Line by line, output the entries below exactly as they appear.
--- RECORDS SHOWN Enclosed Below ---
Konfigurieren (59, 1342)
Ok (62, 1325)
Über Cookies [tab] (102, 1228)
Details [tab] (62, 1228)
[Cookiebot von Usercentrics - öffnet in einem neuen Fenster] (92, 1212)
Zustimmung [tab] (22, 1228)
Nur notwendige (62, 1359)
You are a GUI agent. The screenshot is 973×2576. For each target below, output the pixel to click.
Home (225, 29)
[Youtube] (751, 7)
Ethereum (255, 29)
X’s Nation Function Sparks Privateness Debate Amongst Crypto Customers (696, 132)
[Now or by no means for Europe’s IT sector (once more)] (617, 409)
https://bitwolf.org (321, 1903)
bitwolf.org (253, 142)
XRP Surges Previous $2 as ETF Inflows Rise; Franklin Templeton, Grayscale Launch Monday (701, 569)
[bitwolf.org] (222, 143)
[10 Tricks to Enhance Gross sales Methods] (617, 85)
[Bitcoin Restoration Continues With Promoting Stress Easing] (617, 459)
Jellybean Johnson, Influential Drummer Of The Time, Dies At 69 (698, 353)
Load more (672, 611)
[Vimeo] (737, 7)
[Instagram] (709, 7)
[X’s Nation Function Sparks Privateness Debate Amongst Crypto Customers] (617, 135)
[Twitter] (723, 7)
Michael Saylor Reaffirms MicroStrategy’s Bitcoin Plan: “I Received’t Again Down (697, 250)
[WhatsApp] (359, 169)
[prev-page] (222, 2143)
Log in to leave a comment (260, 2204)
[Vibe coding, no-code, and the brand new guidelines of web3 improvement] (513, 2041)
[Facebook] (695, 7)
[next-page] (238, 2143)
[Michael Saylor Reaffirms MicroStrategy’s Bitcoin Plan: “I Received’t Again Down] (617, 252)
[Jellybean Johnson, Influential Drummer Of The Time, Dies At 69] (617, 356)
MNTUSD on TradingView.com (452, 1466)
--- End of Enclosed RECORDS SHOWN ---
EXPECTED OUTPUT
Konfigurieren (59, 1342)
Ok (62, 1325)
Über Cookies [tab] (102, 1228)
Details [tab] (62, 1228)
[Cookiebot von Usercentrics - öffnet in einem neuen Fenster] (92, 1212)
Zustimmung [tab] (22, 1228)
Nur notwendige (62, 1359)
You are a GUI agent. The screenshot is 973×2576. For each target below, output the pixel to click.
Home (225, 29)
[Youtube] (751, 7)
Ethereum (255, 29)
X’s Nation Function Sparks Privateness Debate Amongst Crypto Customers (696, 132)
[Now or by no means for Europe’s IT sector (once more)] (617, 409)
https://bitwolf.org (321, 1903)
bitwolf.org (253, 142)
XRP Surges Previous $2 as ETF Inflows Rise; Franklin Templeton, Grayscale Launch Monday (701, 569)
[bitwolf.org] (222, 143)
[10 Tricks to Enhance Gross sales Methods] (617, 85)
[Bitcoin Restoration Continues With Promoting Stress Easing] (617, 459)
Jellybean Johnson, Influential Drummer Of The Time, Dies At 69 (698, 353)
Load more (672, 611)
[Vimeo] (737, 7)
[Instagram] (709, 7)
[X’s Nation Function Sparks Privateness Debate Amongst Crypto Customers] (617, 135)
[Twitter] (723, 7)
Michael Saylor Reaffirms MicroStrategy’s Bitcoin Plan: “I Received’t Again Down (697, 250)
[WhatsApp] (359, 169)
[prev-page] (222, 2143)
Log in to leave a comment (260, 2204)
[Vibe coding, no-code, and the brand new guidelines of web3 improvement] (513, 2041)
[Facebook] (695, 7)
[next-page] (238, 2143)
[Michael Saylor Reaffirms MicroStrategy’s Bitcoin Plan: “I Received’t Again Down] (617, 252)
[Jellybean Johnson, Influential Drummer Of The Time, Dies At 69] (617, 356)
MNTUSD on TradingView.com (452, 1466)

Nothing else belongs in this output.